Hi everyone,
I am currently running into some issues with a Latent Variable Model I am trying to set up. I already simplified the model a few times, because I first want to get the simplest idea working and then build up from there.
But in essence, imagine we have a large number of observations, each observation has multiple different scores. We believe these scores might be highly related, and thus stemming from some underlying latent variable that can explain certain correlations. That is already basically the gist of it.

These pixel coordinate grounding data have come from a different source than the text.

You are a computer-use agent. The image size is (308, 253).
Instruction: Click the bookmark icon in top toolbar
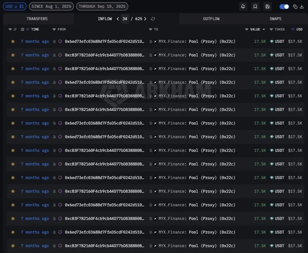(x=255, y=6)
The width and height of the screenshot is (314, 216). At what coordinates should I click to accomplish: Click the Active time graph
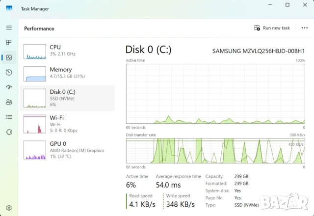pos(215,94)
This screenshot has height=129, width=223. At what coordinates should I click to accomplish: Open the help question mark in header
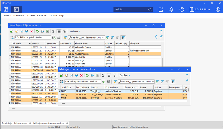coord(182,10)
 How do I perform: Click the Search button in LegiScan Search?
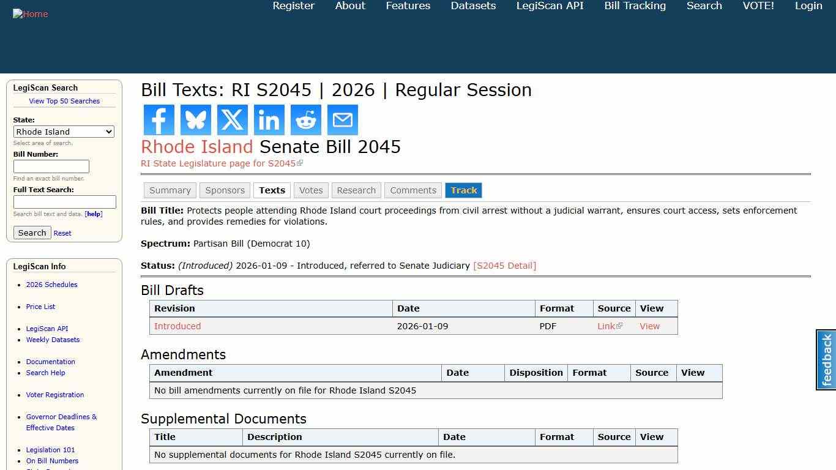tap(32, 233)

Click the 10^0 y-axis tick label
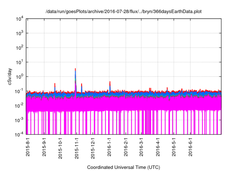[x=19, y=77]
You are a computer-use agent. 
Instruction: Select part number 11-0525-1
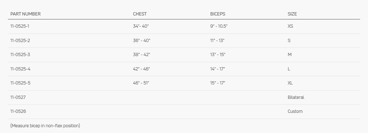click(x=20, y=26)
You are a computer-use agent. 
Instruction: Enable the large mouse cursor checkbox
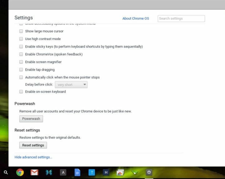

In reality, there are more factors, but I am working with a fully fictional generated model atm, so leaving all facts of reality outside of it, and I cannot seem to get it to work.
I have tried to find numerous sources, but it is hard to find one solid reliable source, both literature and concrete code examples. It seems like many sources I find approach the whole latent variable model slightly different as well, which does not help in giving me confidence to pick the right setup.
Code and model
using Turing, Distributions, MCMCChains, ReverseDiff, Memoization, Random
import LinearAlgebra
Random.seed!(5)
function construct_loadings(L, L_d, L_t, nr_latent_factor, nr_manifest_variables)
idx = 1
# construct loadings matrix with identification constraints (as specified in
# "Bayesian latent variable models for the analysis of experimental psychology data")
# Since we have Φ=I, we fix F*(F-1)/2 parameters in L (where F is nr_latent_factor)
# So one column can have no zeros, one column has one zero ... one column must have m-1 zeros.
# which we achieve, by fixing upper triangular to 0.
# An additional constraint is that each column must contain a nonzero parameter forced to assume only positive or negative values
# which is what we do by setting the diagonal to positive values only (L_t)
for i in 1:nr_manifest_variables
for j in (i+1):nr_latent_factor
L[i,j] = 0.0
end
end
for j in 1:nr_latent_factor
L[j,j] = L_d[j]
for k in (j+1):nr_manifest_variables
L[k, j] = L_t[idx]
idx = idx + 1
end
end
return L
end
# nr_observations: the number of total observations we have
# nr_manifest_variables: for each observation, the number of manifest variables, i.e. observed dimensions we have
# nr_latent_factor: the number of latent factors we expect to be underlying all of the VAS factors
@model function latent_variable_model(observed_variables, nr_observations, nr_manifest_variables, nr_latent_factors, ::Type{T} = Float64) where {T}
non_zero = Int(nr_latent_factors*(nr_manifest_variables-nr_latent_factors) + nr_latent_factors*(nr_latent_factors-1)/2)
# mu_L_t ~ Normal(0, 1)
# sigma_L_t ~ truncated(Normal(0, 1), 0, Inf)
# parameters for the lower triangular part of the loadings matrix
L_t ~ filldist(Normal(0, 1), non_zero)
# positive parameters for the diagonal of the loading matrix
L_d ~ filldist(truncated(Normal(0, 1), 0, Inf), nr_latent_factors)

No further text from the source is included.